Cosmographia et geographia de Affrica, later published by Giovanni Battista Ramusio as Description of Africa in 1550, is Leo's most famous work. He wrote an Arabic-Hebrew-Latin medical vocabulary for the Jewish physician Jacob Mantino. He also wrote an Arabic translation of the Epistles of St. Paul, which is dated in January 1521; the manuscript belongs to the Biblioteca Estense in Modena. Another surviving work is a biographical encyclopedia of 25 major Islamic scholars and 5 major Jewish scholars which was completed in Rome before he left the city in 1527 and published for the first time in Latin by Johann Heinrich Hottinger in 1664. Unlike Description of Africa, this biographical work was hardly noticed in Europe; the book contains various erroneous information, likely due to his lack of sources when he was in Italy, forcing him to rely on memory.
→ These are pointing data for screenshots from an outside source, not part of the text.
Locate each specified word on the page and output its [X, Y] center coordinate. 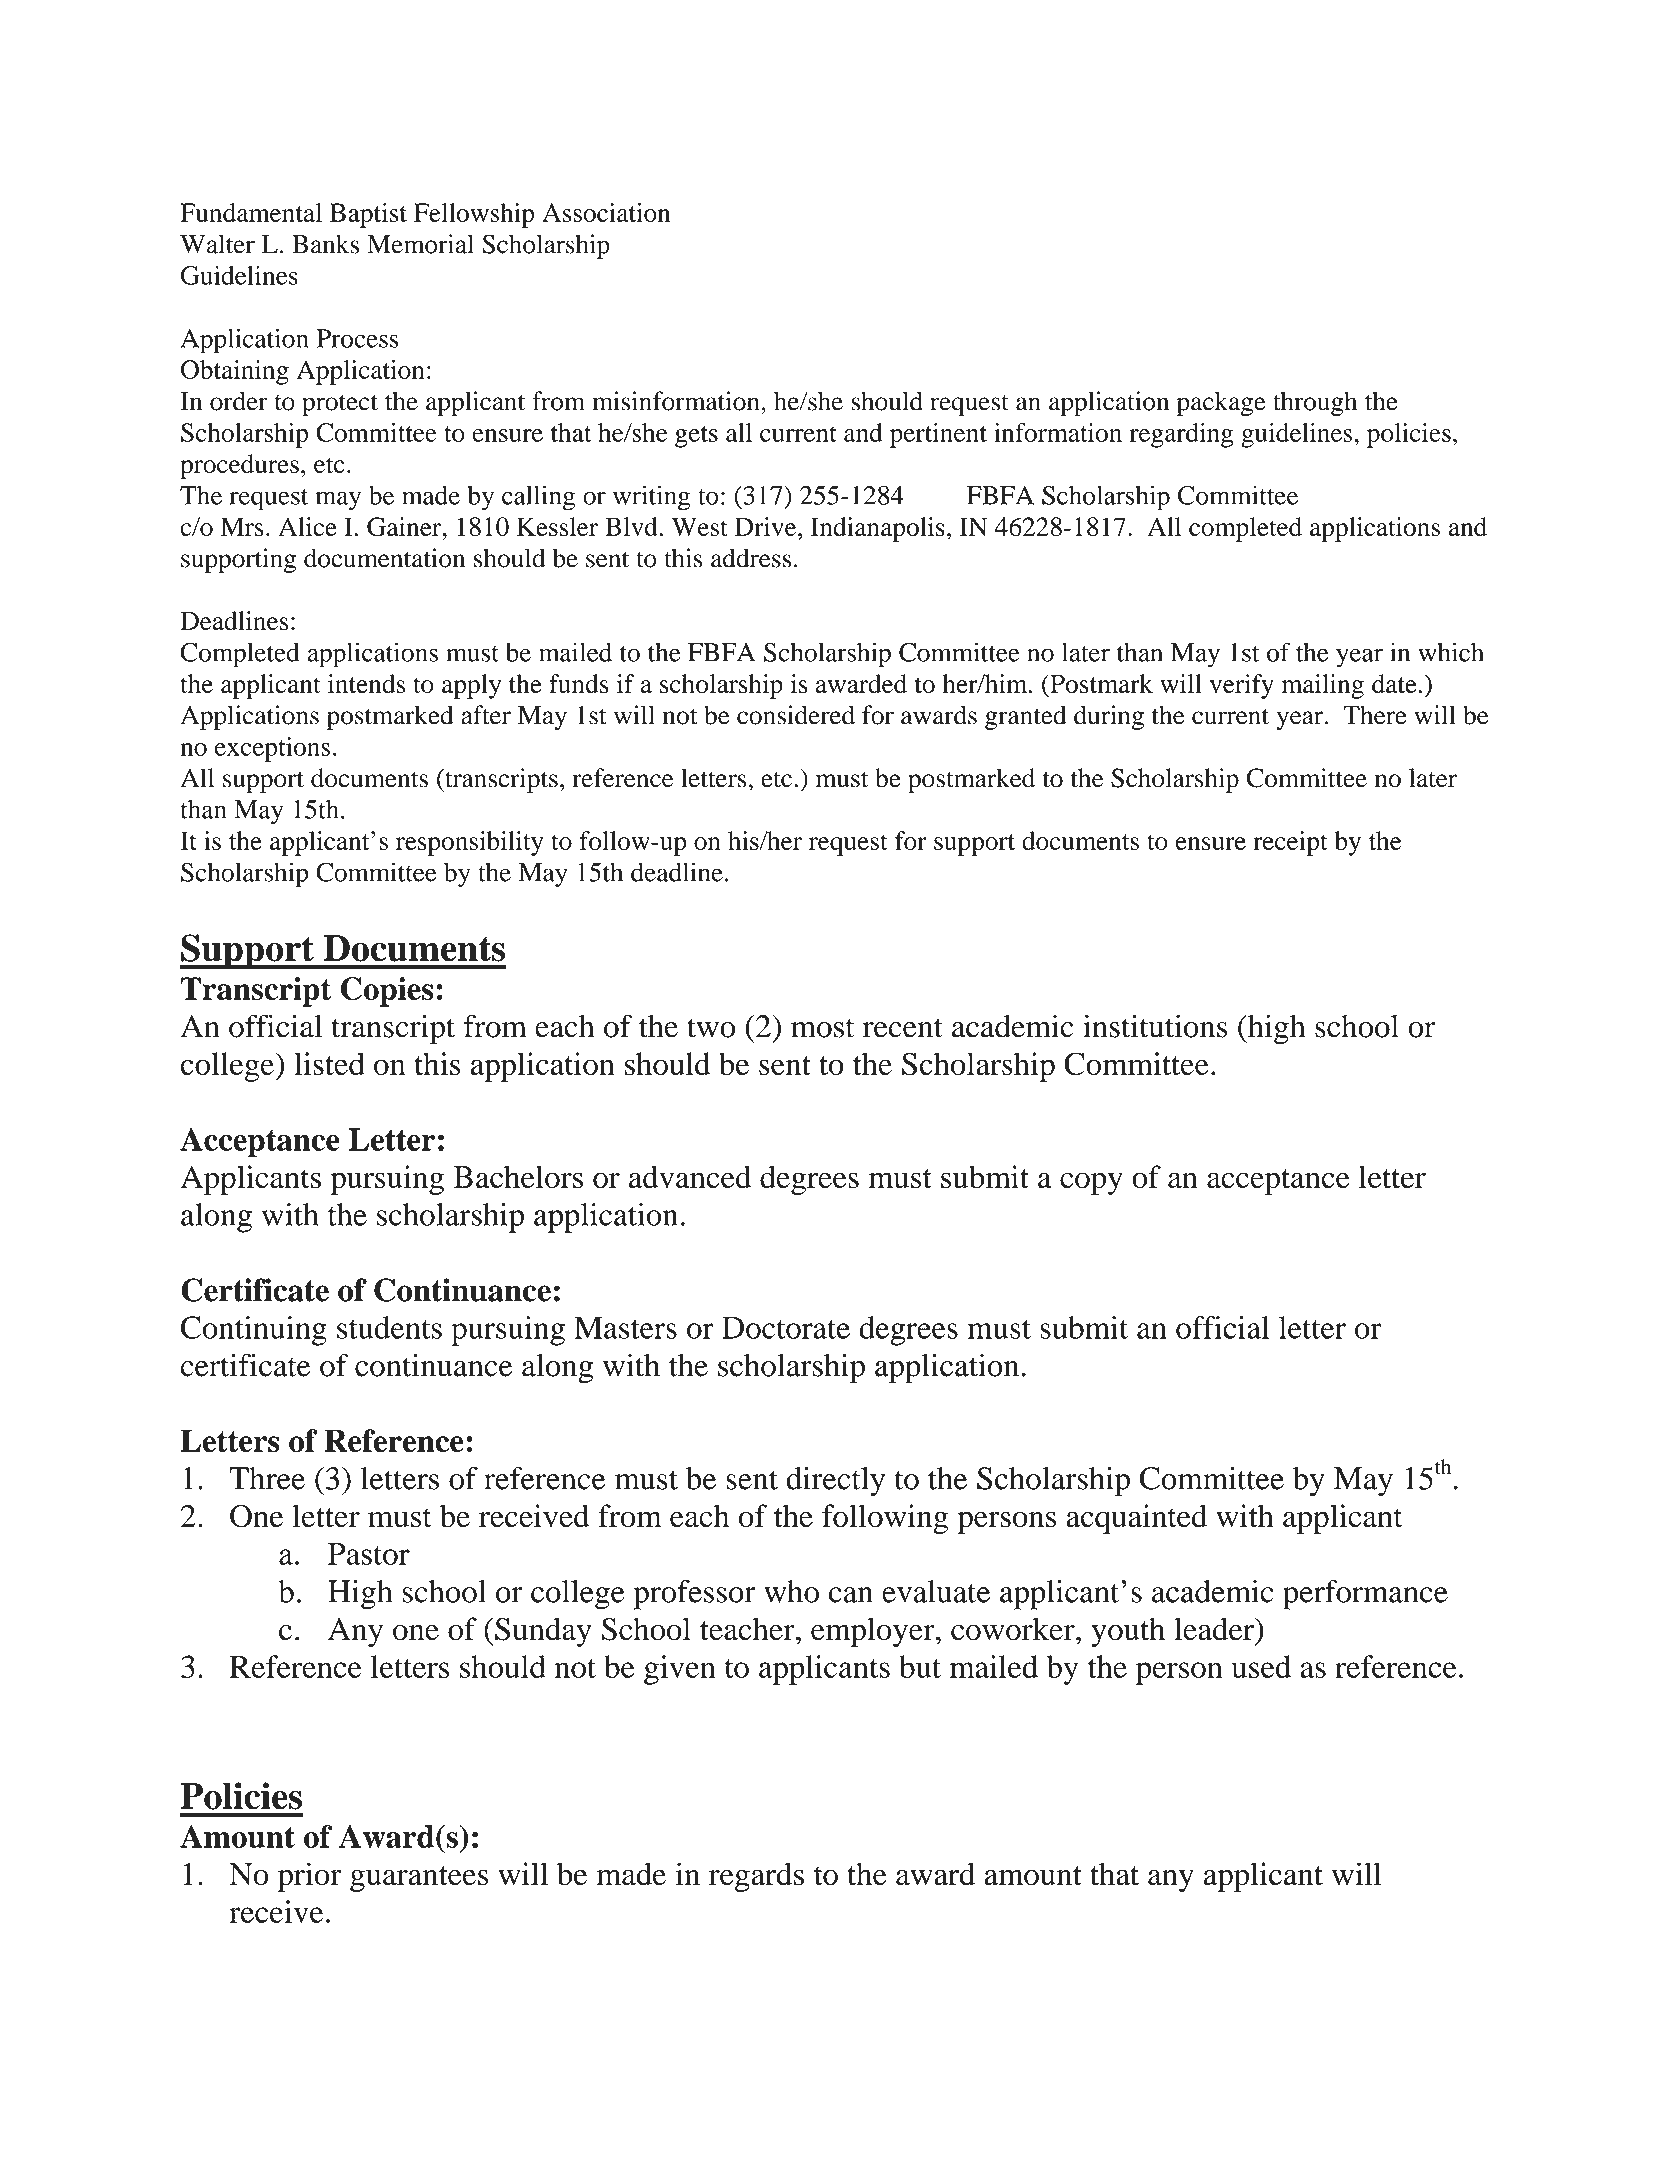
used [1261, 1666]
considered [796, 715]
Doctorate [786, 1327]
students [389, 1327]
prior [309, 1877]
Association [606, 212]
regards [756, 1877]
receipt [1290, 843]
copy [1091, 1183]
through [1315, 403]
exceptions [272, 749]
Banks [325, 244]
In Description of Africa, he referred to plans to write other books. He planned two descriptions of places, one for the Middle East and another for Europe. He also planned to write an exposition of the Islamic faith and a history of North Africa. None of these books survived nor has there been any proof that he completed them, which might have been due to his possible return to North Africa.

== References in media ==
A fictionalized account of his life, Leo Africanus, by the Lebanese-French author Amin Maalouf, fills in key gaps in the story and places Leo Africanus in prominent events of his time.

The BBC produced a documentary about his life called "Leo Africanus: A Man Between Worlds" in 2011. It was presented by Badr Sayegh and directed by Jeremy Jeffs. The film followed in Leo's footsteps from Granada, through Fez and Timbuktu, all the way to Rome.

It has been suggested that William Shakespeare may have drawn on Leo Africanus' book when preparing to write Othello.